BEGIN
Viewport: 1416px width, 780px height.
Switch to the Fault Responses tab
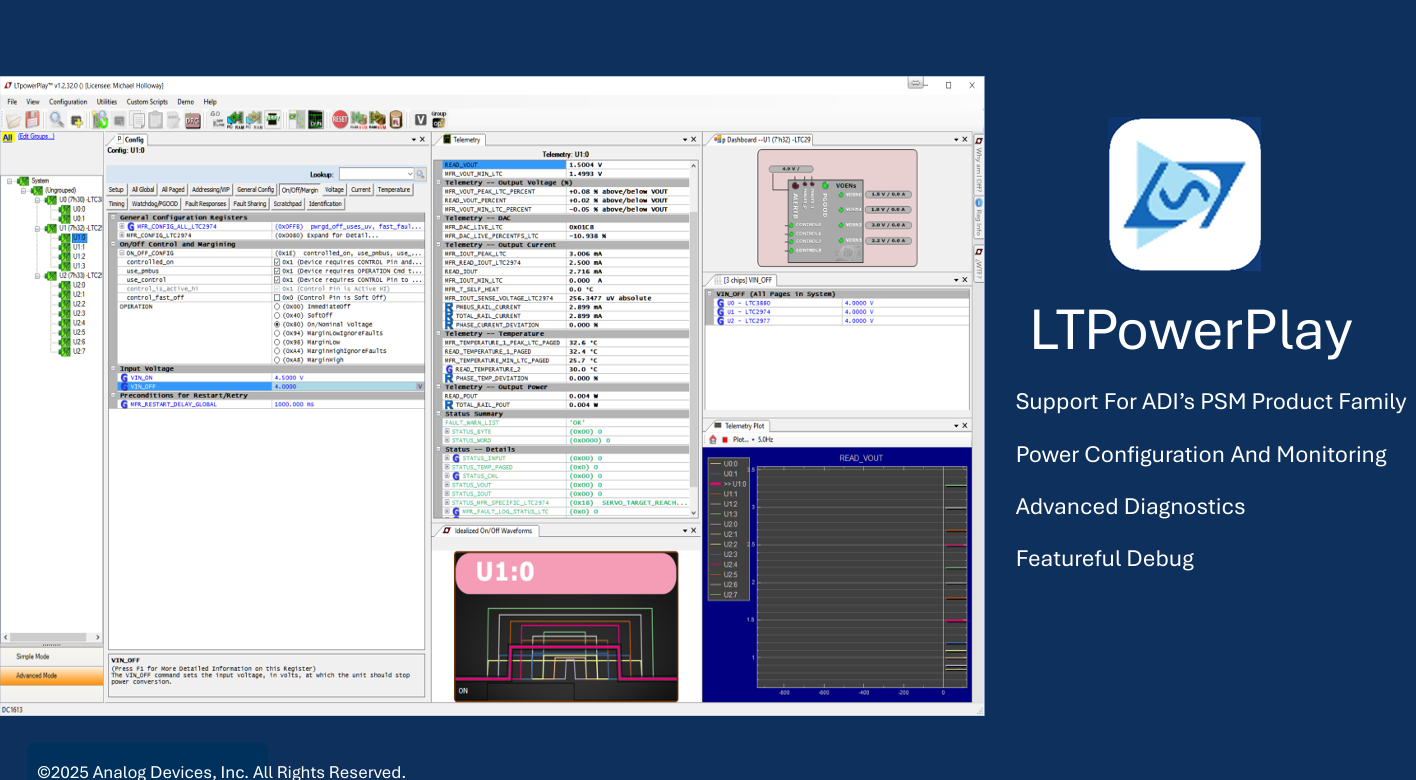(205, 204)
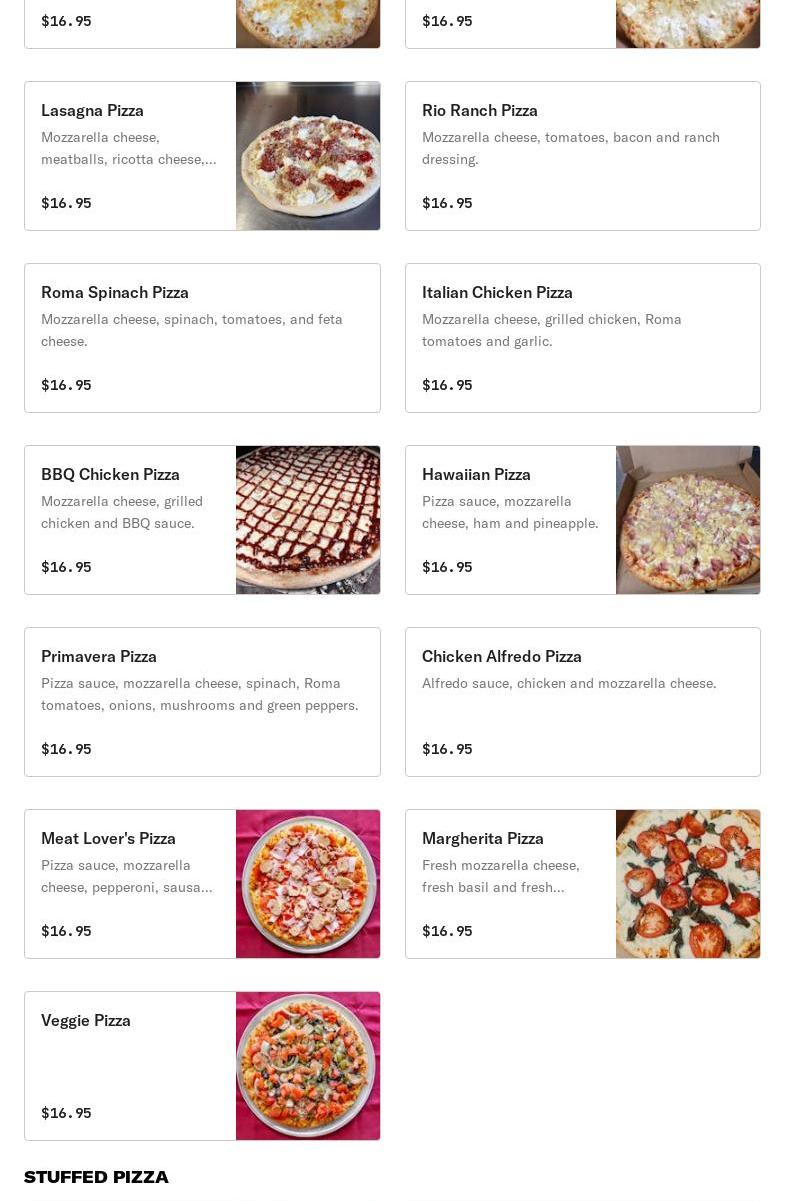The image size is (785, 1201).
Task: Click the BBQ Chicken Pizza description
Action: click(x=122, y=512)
END
→ **What you will do**:
Please make an exact copy of the records, leaving out any picture.

→ **Written answer**:
Viewport: 1416px width, 780px height.
Switch to the Fault Responses tab
(205, 204)
The image size is (785, 1201).
Task: Click the BBQ Chicken Pizza description
Action: click(x=122, y=512)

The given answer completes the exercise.